**Task to complete:**
If a record holds a picture, please leave the picture out and copy the rest of the record exactly.

### Input records ###

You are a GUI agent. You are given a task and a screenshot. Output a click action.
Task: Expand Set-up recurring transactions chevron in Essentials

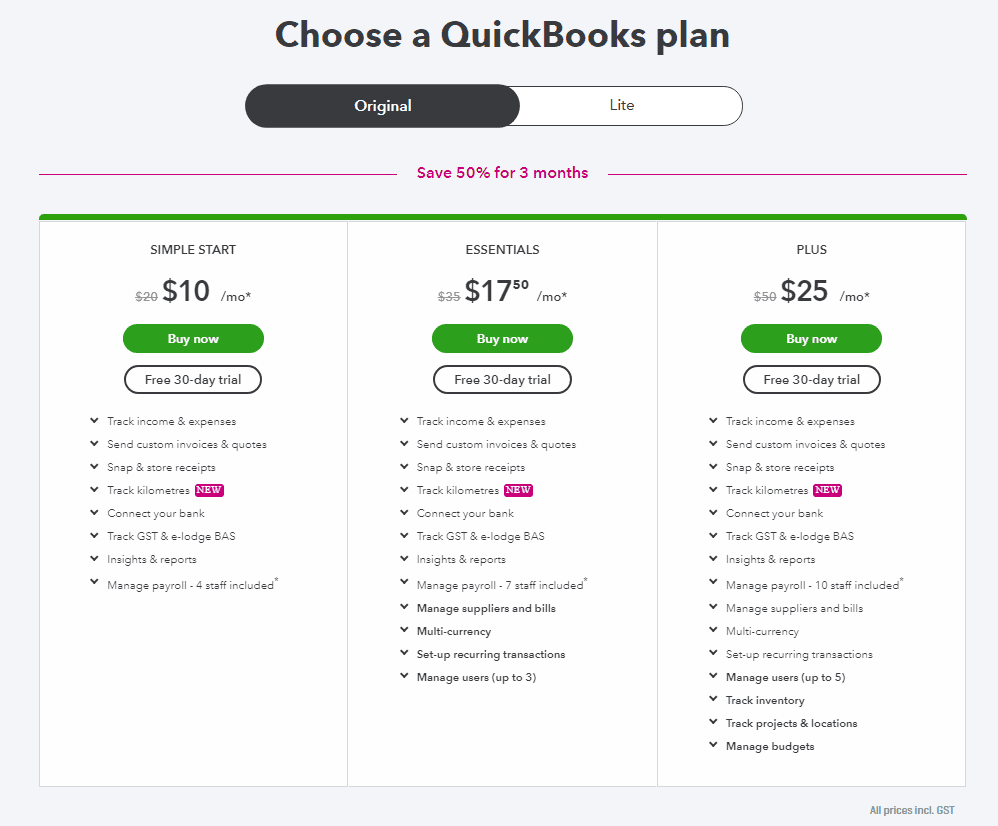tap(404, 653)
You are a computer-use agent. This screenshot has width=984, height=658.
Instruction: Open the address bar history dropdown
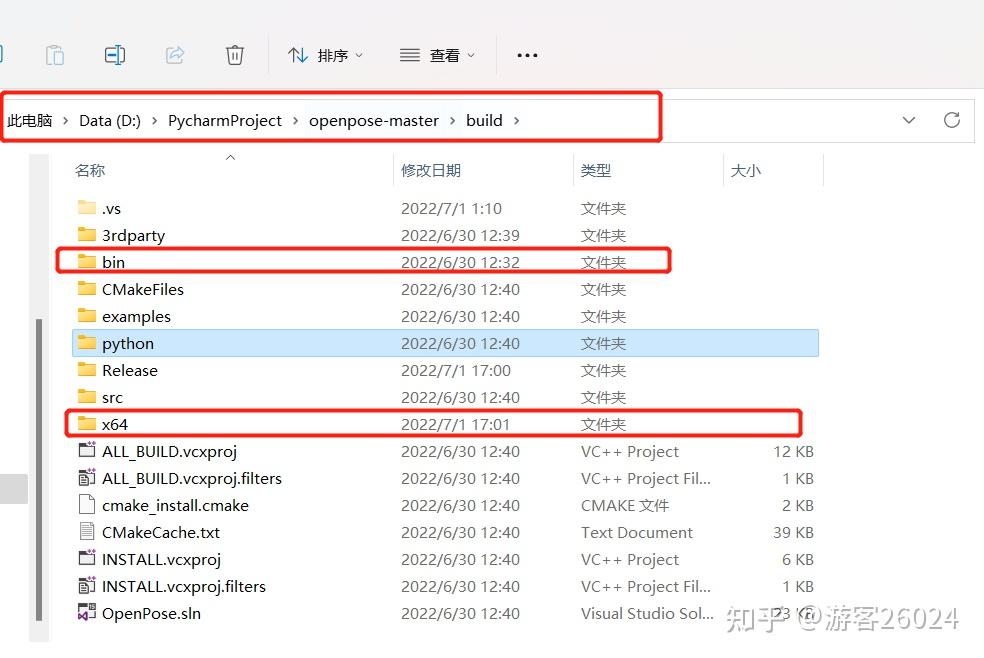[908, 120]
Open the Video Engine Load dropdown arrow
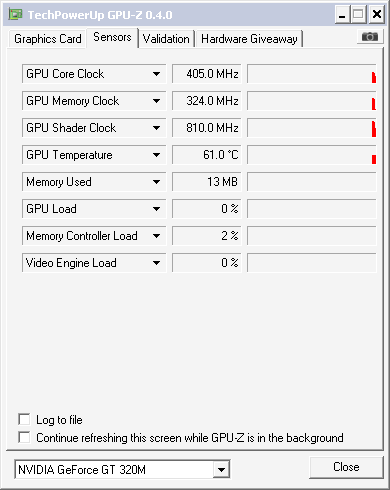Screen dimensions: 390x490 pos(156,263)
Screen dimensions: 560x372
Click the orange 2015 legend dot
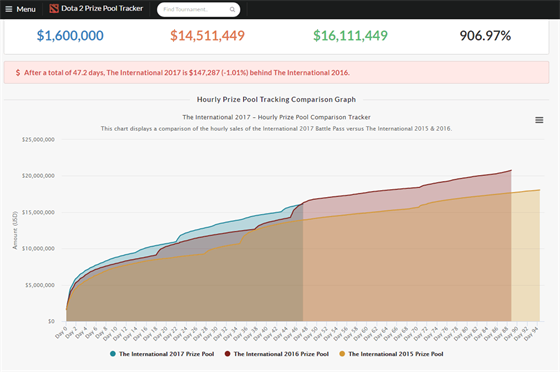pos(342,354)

###

**Result:**
You are a GUI agent. You are given a task and a screenshot. Output a click action.
Task: Expand Set-up recurring transactions chevron in Essentials

tap(404, 653)
You are a computer-use agent. This screenshot has width=984, height=658.
Instruction: Open the address bar history dropdown
[908, 120]
Open the Video Engine Load dropdown arrow
Screen dimensions: 390x490 pos(156,263)
Screen dimensions: 560x372
Click the orange 2015 legend dot
pos(342,354)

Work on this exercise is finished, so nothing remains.